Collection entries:
◇ ◇ ◇ ◇ ◇ ◇ ◇
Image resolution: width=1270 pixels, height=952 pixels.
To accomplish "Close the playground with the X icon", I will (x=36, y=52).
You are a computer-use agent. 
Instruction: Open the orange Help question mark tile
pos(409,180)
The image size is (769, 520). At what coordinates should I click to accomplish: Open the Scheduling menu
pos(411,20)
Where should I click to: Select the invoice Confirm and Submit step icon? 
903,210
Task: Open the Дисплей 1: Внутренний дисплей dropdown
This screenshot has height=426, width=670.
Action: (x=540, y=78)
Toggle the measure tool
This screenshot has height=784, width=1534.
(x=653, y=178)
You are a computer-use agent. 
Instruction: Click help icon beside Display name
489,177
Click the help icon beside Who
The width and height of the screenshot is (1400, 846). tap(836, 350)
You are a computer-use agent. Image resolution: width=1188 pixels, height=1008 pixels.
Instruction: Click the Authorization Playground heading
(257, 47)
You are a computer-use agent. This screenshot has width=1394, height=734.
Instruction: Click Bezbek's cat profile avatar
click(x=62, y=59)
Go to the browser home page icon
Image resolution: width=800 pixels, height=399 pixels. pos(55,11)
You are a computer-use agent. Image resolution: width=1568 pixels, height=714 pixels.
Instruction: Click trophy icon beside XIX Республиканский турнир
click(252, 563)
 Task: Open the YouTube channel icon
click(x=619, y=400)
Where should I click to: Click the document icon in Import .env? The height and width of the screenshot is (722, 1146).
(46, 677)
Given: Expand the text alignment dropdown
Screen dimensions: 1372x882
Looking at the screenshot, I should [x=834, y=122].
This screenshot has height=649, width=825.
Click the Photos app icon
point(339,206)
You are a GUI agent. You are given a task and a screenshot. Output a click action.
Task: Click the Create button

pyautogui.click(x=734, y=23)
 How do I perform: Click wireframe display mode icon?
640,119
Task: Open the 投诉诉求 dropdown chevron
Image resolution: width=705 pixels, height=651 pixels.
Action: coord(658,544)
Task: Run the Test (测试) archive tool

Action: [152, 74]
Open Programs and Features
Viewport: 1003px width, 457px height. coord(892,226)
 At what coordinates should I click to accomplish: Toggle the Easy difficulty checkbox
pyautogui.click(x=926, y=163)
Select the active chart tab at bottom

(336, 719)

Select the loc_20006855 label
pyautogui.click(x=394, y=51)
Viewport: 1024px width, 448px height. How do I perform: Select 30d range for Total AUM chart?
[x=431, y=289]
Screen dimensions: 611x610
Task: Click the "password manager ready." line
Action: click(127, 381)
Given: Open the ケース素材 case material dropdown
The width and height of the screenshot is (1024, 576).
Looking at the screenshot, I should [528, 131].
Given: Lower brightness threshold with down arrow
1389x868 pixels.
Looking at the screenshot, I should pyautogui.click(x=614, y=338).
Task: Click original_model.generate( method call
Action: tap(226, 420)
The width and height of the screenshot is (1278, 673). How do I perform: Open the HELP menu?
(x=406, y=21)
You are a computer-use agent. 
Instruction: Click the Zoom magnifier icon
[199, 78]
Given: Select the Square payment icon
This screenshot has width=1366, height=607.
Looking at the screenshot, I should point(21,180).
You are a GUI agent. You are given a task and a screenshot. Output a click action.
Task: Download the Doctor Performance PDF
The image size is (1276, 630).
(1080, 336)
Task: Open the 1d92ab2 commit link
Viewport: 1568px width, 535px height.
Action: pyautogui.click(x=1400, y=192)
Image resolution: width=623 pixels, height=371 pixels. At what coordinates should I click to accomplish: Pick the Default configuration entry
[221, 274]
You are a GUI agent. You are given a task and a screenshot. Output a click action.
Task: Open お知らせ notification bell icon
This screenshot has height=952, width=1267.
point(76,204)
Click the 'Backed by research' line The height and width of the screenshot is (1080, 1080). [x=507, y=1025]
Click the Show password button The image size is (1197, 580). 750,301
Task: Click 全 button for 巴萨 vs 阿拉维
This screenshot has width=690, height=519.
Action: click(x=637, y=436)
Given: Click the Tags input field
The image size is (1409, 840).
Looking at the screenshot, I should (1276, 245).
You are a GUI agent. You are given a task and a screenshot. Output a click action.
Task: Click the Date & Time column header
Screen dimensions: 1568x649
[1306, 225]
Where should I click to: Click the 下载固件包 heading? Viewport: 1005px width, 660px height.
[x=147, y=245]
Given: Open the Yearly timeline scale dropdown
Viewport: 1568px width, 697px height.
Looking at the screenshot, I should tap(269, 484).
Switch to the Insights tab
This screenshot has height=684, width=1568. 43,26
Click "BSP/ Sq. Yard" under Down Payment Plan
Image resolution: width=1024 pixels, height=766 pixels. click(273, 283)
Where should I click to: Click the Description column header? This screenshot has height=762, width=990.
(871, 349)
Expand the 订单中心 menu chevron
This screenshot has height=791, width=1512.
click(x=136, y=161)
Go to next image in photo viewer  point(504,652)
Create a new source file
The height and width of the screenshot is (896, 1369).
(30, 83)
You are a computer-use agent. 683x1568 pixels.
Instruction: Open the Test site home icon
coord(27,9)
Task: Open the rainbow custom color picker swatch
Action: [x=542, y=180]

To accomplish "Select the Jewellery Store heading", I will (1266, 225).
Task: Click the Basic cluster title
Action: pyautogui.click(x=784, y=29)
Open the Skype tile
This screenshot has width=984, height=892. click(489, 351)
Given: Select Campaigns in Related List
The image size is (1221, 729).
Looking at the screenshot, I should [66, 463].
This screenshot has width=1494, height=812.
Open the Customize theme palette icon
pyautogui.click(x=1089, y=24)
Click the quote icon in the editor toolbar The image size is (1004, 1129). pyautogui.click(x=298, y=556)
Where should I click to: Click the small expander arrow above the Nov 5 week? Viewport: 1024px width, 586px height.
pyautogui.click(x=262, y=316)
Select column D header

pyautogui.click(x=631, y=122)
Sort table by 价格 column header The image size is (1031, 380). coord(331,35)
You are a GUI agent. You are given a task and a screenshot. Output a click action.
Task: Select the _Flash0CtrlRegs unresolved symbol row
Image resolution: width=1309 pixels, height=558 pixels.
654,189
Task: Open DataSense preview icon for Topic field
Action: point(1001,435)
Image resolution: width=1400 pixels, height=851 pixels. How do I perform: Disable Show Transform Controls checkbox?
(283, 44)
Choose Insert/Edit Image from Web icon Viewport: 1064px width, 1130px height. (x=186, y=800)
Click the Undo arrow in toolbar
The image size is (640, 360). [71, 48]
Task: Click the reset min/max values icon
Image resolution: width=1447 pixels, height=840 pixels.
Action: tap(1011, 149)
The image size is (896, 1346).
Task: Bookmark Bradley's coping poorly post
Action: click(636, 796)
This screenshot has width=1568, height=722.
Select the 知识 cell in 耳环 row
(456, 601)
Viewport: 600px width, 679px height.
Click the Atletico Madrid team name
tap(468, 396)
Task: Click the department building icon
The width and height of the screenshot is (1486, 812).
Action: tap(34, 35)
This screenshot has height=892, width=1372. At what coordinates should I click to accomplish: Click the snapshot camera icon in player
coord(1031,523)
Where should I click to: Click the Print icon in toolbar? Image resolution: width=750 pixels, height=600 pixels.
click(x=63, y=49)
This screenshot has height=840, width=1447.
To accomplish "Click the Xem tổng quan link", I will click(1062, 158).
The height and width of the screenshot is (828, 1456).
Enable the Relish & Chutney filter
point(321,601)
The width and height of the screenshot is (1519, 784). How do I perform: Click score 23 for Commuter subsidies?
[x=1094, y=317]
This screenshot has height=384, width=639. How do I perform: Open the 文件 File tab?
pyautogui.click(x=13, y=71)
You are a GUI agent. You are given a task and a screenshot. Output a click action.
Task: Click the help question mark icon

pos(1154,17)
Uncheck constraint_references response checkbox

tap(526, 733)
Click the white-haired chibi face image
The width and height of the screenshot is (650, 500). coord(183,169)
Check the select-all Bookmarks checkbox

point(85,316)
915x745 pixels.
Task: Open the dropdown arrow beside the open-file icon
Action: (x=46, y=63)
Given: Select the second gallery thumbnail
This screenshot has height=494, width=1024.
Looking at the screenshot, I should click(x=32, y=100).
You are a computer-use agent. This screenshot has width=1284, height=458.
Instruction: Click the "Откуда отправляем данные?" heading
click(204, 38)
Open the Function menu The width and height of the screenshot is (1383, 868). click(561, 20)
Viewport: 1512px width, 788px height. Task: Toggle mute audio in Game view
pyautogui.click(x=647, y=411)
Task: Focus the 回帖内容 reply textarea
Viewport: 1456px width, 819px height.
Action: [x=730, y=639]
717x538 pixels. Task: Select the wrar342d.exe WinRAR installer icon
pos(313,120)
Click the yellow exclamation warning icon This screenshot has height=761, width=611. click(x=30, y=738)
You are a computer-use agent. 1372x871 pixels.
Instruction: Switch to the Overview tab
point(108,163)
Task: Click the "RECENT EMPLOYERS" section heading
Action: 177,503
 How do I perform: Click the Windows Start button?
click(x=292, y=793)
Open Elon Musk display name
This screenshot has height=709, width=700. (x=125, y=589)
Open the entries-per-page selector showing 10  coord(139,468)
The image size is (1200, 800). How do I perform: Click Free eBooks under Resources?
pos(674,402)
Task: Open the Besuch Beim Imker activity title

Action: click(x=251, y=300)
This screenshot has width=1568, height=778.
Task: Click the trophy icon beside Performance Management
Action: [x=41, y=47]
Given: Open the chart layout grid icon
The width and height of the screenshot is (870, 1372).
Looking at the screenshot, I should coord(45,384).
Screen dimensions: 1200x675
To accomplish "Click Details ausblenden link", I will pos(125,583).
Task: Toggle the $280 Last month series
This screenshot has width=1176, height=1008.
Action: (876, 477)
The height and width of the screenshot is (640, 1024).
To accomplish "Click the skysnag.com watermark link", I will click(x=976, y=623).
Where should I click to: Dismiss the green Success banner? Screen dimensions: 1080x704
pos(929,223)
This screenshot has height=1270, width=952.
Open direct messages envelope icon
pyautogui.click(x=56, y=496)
◇ ◇ ◇ ◇ ◇ ◇ ◇
In the rows from the start of the collection entries through the line with "click(252, 563)", change "agent" to "assistant" and leave everything else as it is. Give back only those rows.

Image resolution: width=1270 pixels, height=952 pixels.
To accomplish "Close the playground with the X icon", I will (x=36, y=52).
You are a computer-use assistant. 
Instruction: Open the orange Help question mark tile
pos(409,180)
The image size is (769, 520). At what coordinates should I click to accomplish: Open the Scheduling menu
pos(411,20)
Where should I click to: Select the invoice Confirm and Submit step icon? 
903,210
Task: Open the Дисплей 1: Внутренний дисплей dropdown
This screenshot has height=426, width=670.
Action: (x=540, y=78)
Toggle the measure tool
This screenshot has height=784, width=1534.
(x=653, y=178)
You are a computer-use assistant. 
Instruction: Click help icon beside Display name
489,177
Click the help icon beside Who
The width and height of the screenshot is (1400, 846). tap(836, 350)
You are a computer-use assistant. Image resolution: width=1188 pixels, height=1008 pixels.
Instruction: Click the Authorization Playground heading
(257, 47)
You are a computer-use assistant. This screenshot has width=1394, height=734.
Instruction: Click Bezbek's cat profile avatar
click(x=62, y=59)
Go to the browser home page icon
Image resolution: width=800 pixels, height=399 pixels. pos(55,11)
You are a computer-use assistant. Image resolution: width=1568 pixels, height=714 pixels.
Instruction: Click trophy icon beside XIX Республиканский турнир
click(252, 563)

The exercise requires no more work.